On that day, however, J. was a crushed man, for he had recently been diagnosed with advanced cancer and told that it was “terminal.” Two weeks before we met, he had gone to the emergency room complaining of sudden, severe abdominal pain. A CT scan revealed multiple tumors in his abdomen and liver. Soon after, he underwent a liver biopsy, and it showed “poorly differentiated carcinoma.” He met with an oncologist who told him he had, not liver cancer, but a type of cancer called “unknown primary.” This diagnosis means that a cancer starts in an organ (such as the breast, pancreas, lung, or prostate) and spreads to other regions in the body but the original cancer can no longer be found. J. was told that he had a very aggressive form of it and that his life span would be measured in months, even with treatment. To make matters worse, J. felt that the doctor was matter-of-fact and offered him no hope, something he could not accept.
With his head hung down and eyes glazed red with emotion, J. gave me a soft-handed shake as he sat down. He shook his head to clear away the heavy webs of grief and spoke in a steady voice. “Doc, I’ve come to you because I know about you. I heard you came from that big cancer center in … I know what I have is not good, but I’ve come to you for hope. I need someone to help me fight this battle, even if I lose the war.” His devastated children nodded and touched him as if to transfer some of their strength.

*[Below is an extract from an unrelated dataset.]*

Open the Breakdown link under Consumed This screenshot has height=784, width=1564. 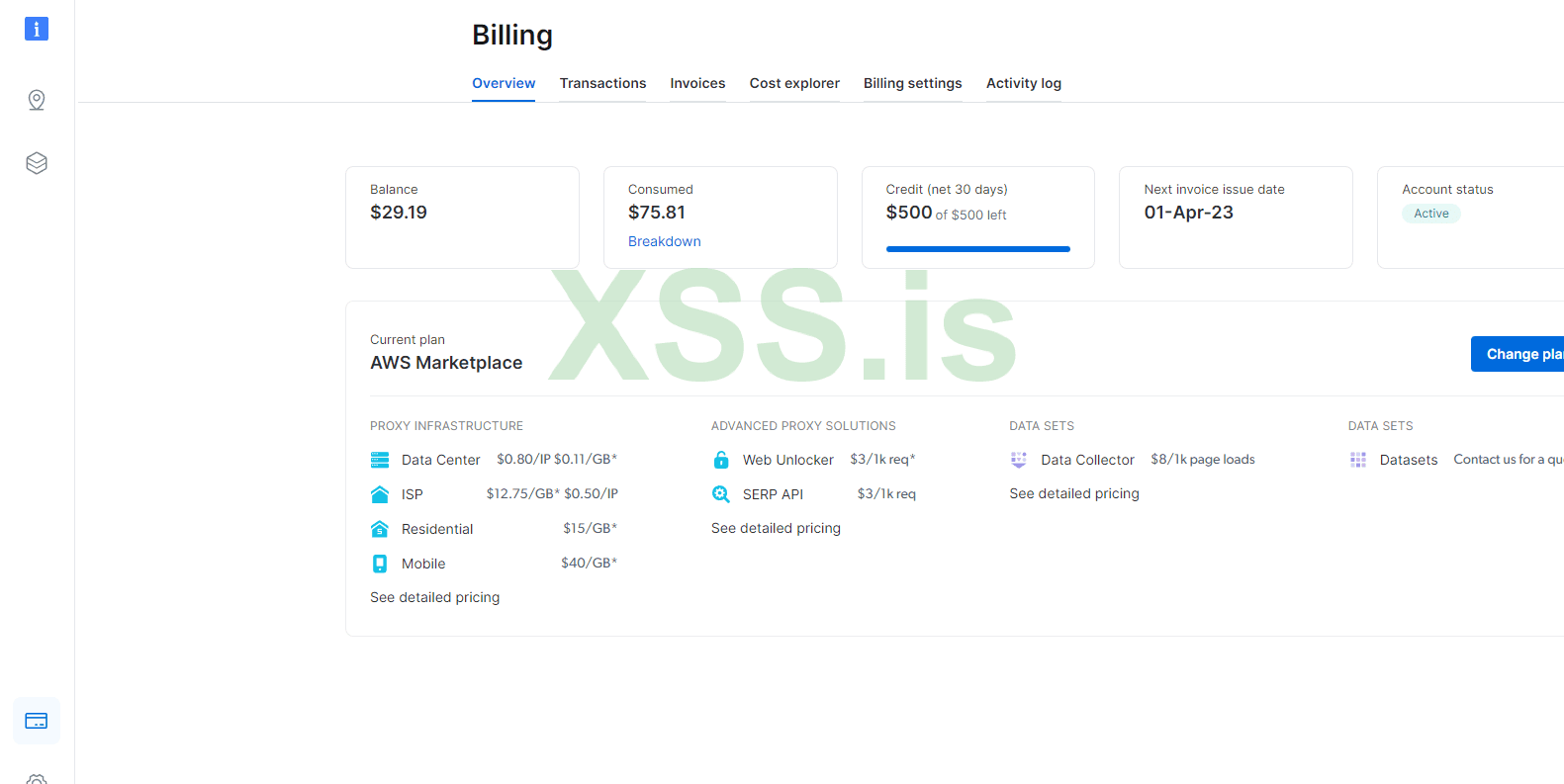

It is moments like these that make me feel as though my head is in a vice. I so want to make things better. I want to be a magician, defy the reality of a bad diagnosis, and pull the proverbial rabbit from a hat. But I know the difference between wiggle room and a fait accompli. In this case, although I thought the other doctor would be correct in the end, I saw one little stone left unturned. “I spoke to the pathologist who read your biopsy. I asked him to perform additional testing on the sample, which can sometimes indicate the exact organ of origin. But he is unable do so because the sample is too small. Your first biopsy was taken under CT scan guidance. Though it may not change anything, I want you to undergo surgery so we can have a larger chunk of tumor for analysis.”
I felt that if I could not help him to live for much longer, I could at least give this man what he needed right then, a true sense of hope. He needed to leave my office believing that I believed there was hope for his survival and that I would fight for it. “Doc, I know you’re not a miracle worker, but I feel you’ll fight for me. I’ll do whatever you say if you think it can possibly help.”
The operating surgeon removed the needed piece of cancer but could do little more than that because of the large masses of tumors that filled J. abdomen and liver. Yet the surgery was worth it. The new pathology report changed the diagnosis. J. did not have a carcinoma; instead, he had a rare type of sarcoma (a tumor derived from the supportive, connective tissues of the body) called GIST.
When J. returned to my office with his wife, S., it was clear that his condition was deteriorating fast. His eyes had a sunken look, he was visibly in pain, and his belly was swollen. “J., you have a rare type of cancer called GIST, which stands for gastrointestinalstromal tumor,” I said. “Our current methods of treating cancer with chemotherapy and radiation are useless against this cancer. But I have made some calls and found out that an important clinical trial is studying a drug called STI-571 to treat GIST. The drug is working wonders in patients with leukemia and appears very promising against GIST. I have spoken with the people in charge of the study. They’re expecting you.”
I walked them to the door and gave S. two prescriptions. On one I wrote “Oxycontin,” for pain. On the other I wrote “STI-571,” with the contact phone number. “Don’t leave the city without it,” I whispered in her ear. S. bear-hugged me and looked me right in the eyes, speaking volumes without words; she turned away and they were gone.
One month later, J. strutted into my office, and I laid eyes on a new man. “Hey, Doc, how are you? I’m great, no pain, eating again, hasn’t felt better in months!” He had an impish grin and twinkling blue eyes and gripped me in a strong handshake.
J. was in the original group of patients who received STI-571 (later named imatinib/Gleevec) in a clinical trial that demonstrated its remarkable activity against GIST. He went on to live another two and a half very enjoyable years and touched the lives of many others.